Note: This bug is displayed in read-only format because the product is no longer active in Red Hat Bugzilla.

Bug 1276989

Summary:	ec-readdir.t is failing consistently
Product:	[Community] GlusterFS	Reporter:	Pranith Kumar K <pkarampu>
Component:	disperse	Assignee:	Pranith Kumar K <pkarampu>
Status:	CLOSED CURRENTRELEASE	QA Contact:
Severity:	unspecified	Docs Contact:
Priority:	unspecified
Version:	mainline	CC:	bugs, jahernan, rtalur
Target Milestone:	---
Target Release:	---
Hardware:	Unspecified
OS:	Unspecified
Whiteboard:
Fixed In Version:	glusterfs-3.8rc2	Doc Type:	Bug Fix
Doc Text:		Story Points:	---
Clone Of:
Clones:	1278539 1278744 (view as bug list)		Environment:
Last Closed:	2016-06-16 13:42:20 UTC	Type:	Bug
Regression:	---	Mount Type:	---
Documentation:	---	CRM:
Verified Versions:		Category:	---
oVirt Team:	---	RHEL 7.3 requirements from Atomic Host:
Cloudforms Team:	---	Target Upstream Version:
Embargoed:
Bug Depends On:
Bug Blocks:	1278539, 1278744, 1280410

Description Pranith Kumar K 2015-11-02 02:29:36 UTC

Description of problem:
if we run ec-readdir.t in a loop it fails. This only happens on mainline not on 3.7. So some regression is the reason. For now moving to bad-tests

Version-Release number of selected component (if applicable):


How reproducible:


Steps to Reproduce:
1.
2.
3.

Actual results:


Expected results:


Additional info:

Comment 1 Vijay Bellur 2015-11-02 02:35:01 UTC

REVIEW: http://review.gluster.org/12481 (tests: Move ec-readdir.t to bad tests) posted (#1) for review on master by Pranith Kumar Karampuri (pkarampu)
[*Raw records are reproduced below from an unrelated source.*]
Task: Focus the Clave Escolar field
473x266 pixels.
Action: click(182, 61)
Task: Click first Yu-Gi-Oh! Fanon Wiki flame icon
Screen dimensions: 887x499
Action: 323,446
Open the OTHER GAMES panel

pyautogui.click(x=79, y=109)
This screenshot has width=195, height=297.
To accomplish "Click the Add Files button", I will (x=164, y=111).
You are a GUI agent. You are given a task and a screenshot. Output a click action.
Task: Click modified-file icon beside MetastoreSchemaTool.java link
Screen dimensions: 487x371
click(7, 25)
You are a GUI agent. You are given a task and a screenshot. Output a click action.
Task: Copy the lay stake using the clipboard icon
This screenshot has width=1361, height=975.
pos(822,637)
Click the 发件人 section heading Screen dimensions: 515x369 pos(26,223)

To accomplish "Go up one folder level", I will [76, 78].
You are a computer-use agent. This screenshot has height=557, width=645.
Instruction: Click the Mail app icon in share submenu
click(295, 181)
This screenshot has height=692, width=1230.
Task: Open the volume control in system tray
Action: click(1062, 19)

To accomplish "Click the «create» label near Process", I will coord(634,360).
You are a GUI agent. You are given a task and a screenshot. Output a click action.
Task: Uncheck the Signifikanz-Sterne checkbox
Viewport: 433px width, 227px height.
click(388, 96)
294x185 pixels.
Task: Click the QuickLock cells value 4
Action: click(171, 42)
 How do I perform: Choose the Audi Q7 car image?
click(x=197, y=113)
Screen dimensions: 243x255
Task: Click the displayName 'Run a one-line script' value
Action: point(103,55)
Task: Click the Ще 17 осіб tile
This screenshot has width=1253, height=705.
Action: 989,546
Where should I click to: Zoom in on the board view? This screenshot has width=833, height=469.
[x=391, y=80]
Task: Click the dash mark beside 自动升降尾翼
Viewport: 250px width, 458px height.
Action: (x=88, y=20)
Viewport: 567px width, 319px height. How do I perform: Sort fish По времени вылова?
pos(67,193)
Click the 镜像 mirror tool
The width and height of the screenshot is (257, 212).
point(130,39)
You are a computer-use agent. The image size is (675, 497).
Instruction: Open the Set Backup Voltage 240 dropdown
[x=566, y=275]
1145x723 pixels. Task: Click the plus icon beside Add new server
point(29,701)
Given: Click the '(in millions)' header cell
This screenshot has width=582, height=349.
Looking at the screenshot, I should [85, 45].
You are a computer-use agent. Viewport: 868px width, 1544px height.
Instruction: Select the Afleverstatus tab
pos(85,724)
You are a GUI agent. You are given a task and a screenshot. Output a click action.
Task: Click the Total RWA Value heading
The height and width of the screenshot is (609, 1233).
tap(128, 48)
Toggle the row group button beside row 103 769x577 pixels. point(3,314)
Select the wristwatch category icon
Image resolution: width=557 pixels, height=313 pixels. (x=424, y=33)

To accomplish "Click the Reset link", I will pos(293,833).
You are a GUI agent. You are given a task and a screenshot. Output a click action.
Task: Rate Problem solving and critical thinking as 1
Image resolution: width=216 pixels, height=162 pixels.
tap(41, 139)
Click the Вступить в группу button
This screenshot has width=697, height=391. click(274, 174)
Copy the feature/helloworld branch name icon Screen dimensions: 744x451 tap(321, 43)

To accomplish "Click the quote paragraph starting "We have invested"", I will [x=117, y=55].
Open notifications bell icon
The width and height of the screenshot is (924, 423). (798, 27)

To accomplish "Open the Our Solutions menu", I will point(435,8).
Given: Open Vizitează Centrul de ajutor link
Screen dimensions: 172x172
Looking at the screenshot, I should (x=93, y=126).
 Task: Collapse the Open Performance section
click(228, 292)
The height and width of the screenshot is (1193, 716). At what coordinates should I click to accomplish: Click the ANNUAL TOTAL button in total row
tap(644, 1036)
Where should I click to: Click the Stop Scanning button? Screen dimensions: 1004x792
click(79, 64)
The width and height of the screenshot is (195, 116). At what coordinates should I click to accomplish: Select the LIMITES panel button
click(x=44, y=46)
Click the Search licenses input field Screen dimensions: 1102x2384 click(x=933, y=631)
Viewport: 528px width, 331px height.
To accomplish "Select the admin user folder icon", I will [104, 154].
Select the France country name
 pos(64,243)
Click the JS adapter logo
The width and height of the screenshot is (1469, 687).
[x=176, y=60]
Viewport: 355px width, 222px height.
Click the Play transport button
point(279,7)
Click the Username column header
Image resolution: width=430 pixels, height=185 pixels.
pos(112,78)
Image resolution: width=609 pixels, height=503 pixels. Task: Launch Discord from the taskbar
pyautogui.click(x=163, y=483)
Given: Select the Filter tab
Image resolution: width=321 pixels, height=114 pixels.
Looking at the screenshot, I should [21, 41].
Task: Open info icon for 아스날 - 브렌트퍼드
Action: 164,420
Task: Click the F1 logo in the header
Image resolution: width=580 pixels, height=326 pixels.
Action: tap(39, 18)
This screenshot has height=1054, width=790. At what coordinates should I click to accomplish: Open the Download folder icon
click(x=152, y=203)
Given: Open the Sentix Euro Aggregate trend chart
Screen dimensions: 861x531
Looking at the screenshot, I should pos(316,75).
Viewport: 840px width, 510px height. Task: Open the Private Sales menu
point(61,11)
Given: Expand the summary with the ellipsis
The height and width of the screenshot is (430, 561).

Comment 2 Vijay Bellur 2015-11-02 11:43:16 UTC

COMMIT: http://review.gluster.org/12481 committed in master by Raghavendra Talur (rtalur) 
------
commit 56ccc0d2f4a30af9304852effbf2b68694d9f587
Author: Pranith Kumar K <pkarampu>
Date:   Mon Nov 2 07:56:51 2015 +0530

    tests: Move ec-readdir.t to bad tests
    
    Change-Id: Ie7f6d25cbc617ff347aeb7d77fc0a60924c83f09
    BUG: 1276989
    Signed-off-by: Pranith Kumar K <pkarampu>
    Reviewed-on: http://review.gluster.org/12481
    Tested-by: Raghavendra Talur <rtalur>
    Reviewed-by: Raghavendra Talur <rtalur>

Comment 3 Vijay Bellur 2015-11-11 13:48:10 UTC

COMMIT: http://review.gluster.org/12561 committed in master by Xavier Hernandez (xhernandez) 
------
commit 9a69ad2c8438b9fbdcb133404a5d205f809bbb5a
Author: Pranith Kumar K <pkarampu>
Date:   Tue Nov 10 09:06:54 2015 +0530

    cluster/ec: fix bug in update_good
    
    Problem:
    Bricks that didn't participate in the fops are considered to be good. This is happening two fold.
    Examples:
    Case-1:
    1) 2+1 volume. 'd1' directory on Brick-0 is bad.
    2) readdir takes locks and lock->good_mask is '7'
    3) readdir does xattrop and fop->mask is '6'.
    4) because fop->expected is '1' lock->good_mask remains '7'
    
    Case-2:
    1) when all the bricks are up, it does lock + xattrop before op and figures out
       all the bricks are good.
    2) By the time second operation starts brick-0 is down. Now lock->good_mask
       will always have the '0' bit set as long as the operations are happening on it.
       because: "lock->good_mask &= ~fop->mask | fop->remaining" fop->mask doesn't
       have '0' th bit.
    3) When it comes time to perform the final xattrop in update_size_version
       brick-0 comes online because of which it gives the same version to brick-0
       as well thinking it has participated in all the transactions till then, even
       when it didn't participate in the transactions.
    
    Fix:
    Case-1's fix: Update lock->good_mask in ec_prepare_update_cbk with latest
    good/bad bricks
    Case-2's fix: Consider non-participating brick as bad.
    
    Change-Id: Ic01a733f8180131ded6a3cc784fcb1960758cf23
    BUG: 1276989
    Signed-off-by: Pranith Kumar K <pkarampu>
    Reviewed-on: http://review.gluster.org/12561
    Tested-by: NetBSD Build System <jenkins.org>
    Tested-by: Gluster Build System <jenkins.com>
    Reviewed-by: Xavier Hernandez <xhernandez>

Comment 4 Raghavendra Talur 2016-03-10 07:41:15 UTC

"tests" component is for tests framework only.
File a bug under test component if you find a bug in 
1. any of the *.rc files under tests/ 
2. run-tests.sh


For everything else, the bug should be filed on
1. component which is being tested by .t file if the .t file requires fix.
2. component which is causing a valid .t file to fail in regression.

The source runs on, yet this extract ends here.